Now, as I may have mentioned before, I’m all for electronic advancements.  I love me some cyber punk and I look forward to the day where I get to be integrated into the net in a full-on, ghost in the shell type way. 

So it’s with a strange mix of feelings that I look at this announcement by DocuSign saying that they’re expanding their operations to include smartphones.  On one hand, logically I am aware that this is a step that needs to happen for my dream to come true.  On the other, the idea of signing mortgage papers with a smartphone kind of unnerves me. 

And not just because I suspect that some of them are evil
Source

I’m not sure what it is.  Maybe it’s that I know how easy it is to accidentally sign up for things on my tablet or Kindle.  Heck, I took my credit card information off of Amazon just so that my “buy with one click” option wouldn’t get me in trouble again. 

I know that electronic signatures are legal, due to the 2000 Electronic Signatures in Global and National Commerce Actand the state Uniform Electronic Transactions Act.  They’re technically just as good as signing something by paper… in fact, given how easy things are to forge electronic signatures may very well be safer than the real thing.

Tom Gonser certainly thinks so: “E-signatures give the user the ability to prove that a transaction has occurred that’s way beyond what you can do with paper,” Gonser told SecurityNewsDaily. 
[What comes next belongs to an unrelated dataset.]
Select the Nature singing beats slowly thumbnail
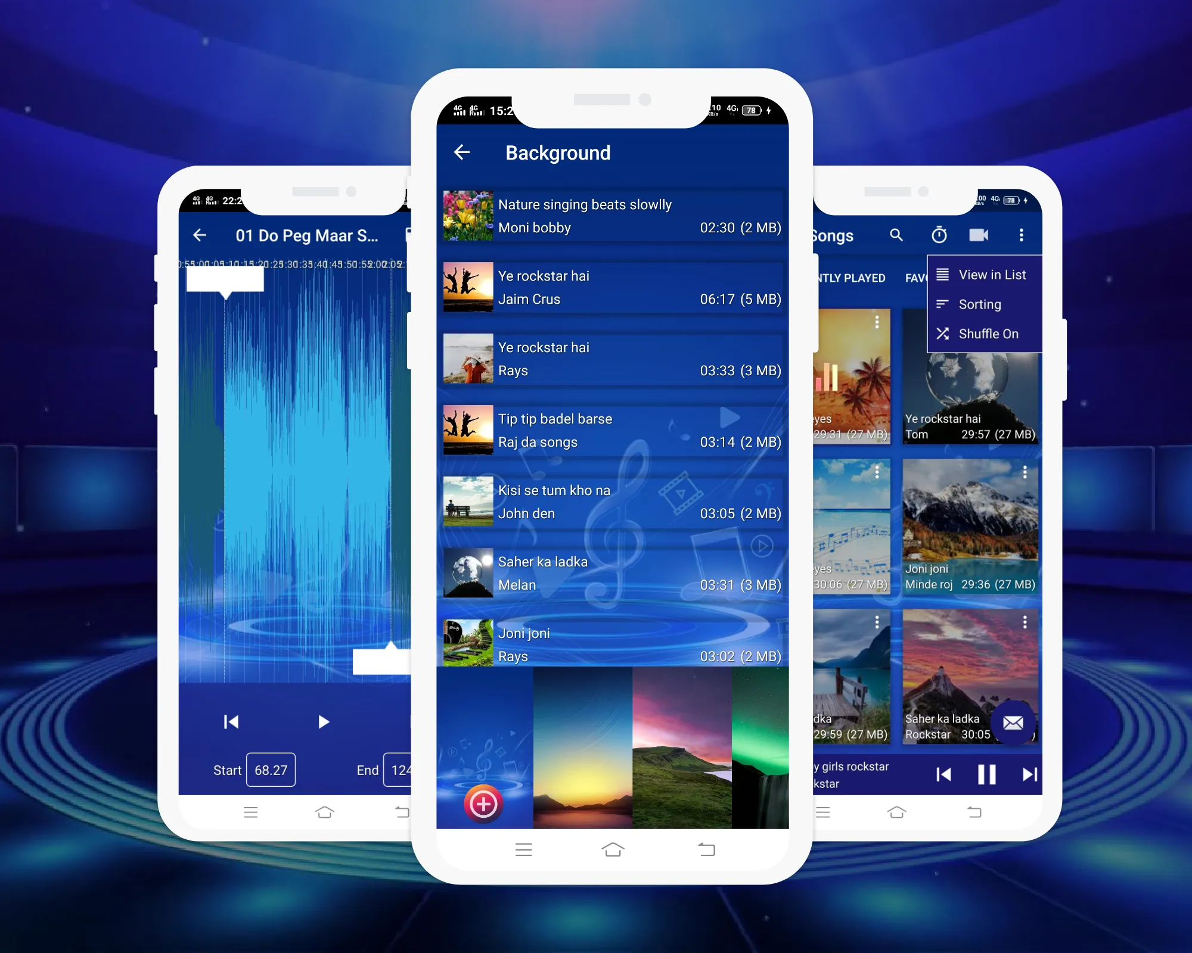The width and height of the screenshot is (1192, 953). point(468,213)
But an electronic signature still seems so ephemeral to me.   That’s okay, though, because the modern world is already moving beyond mere signatures and into the world of biometrics.  Biometrics? You know?  This kind of thing:

Yay!!! Interpretative dance computer interfaces for all!

Essentially biometrics are any methods for recognizing individuals based on unique physiological (iris or retina recognition, thumb or palm prints, DNA, etc.) or behavioral (typing rhtyhm, gait, voice recognition). Right now if you want biometric scanners for your home computer you’re pretty much limited to just fingerprint scanners unless you happen to be a double O with a fictional M-16… wait, what?  Retina scanners are set to go on the market for PC’s any day now?

Nevermind anything I’ve just said.  Let’s get this modern technology ball a-rolling.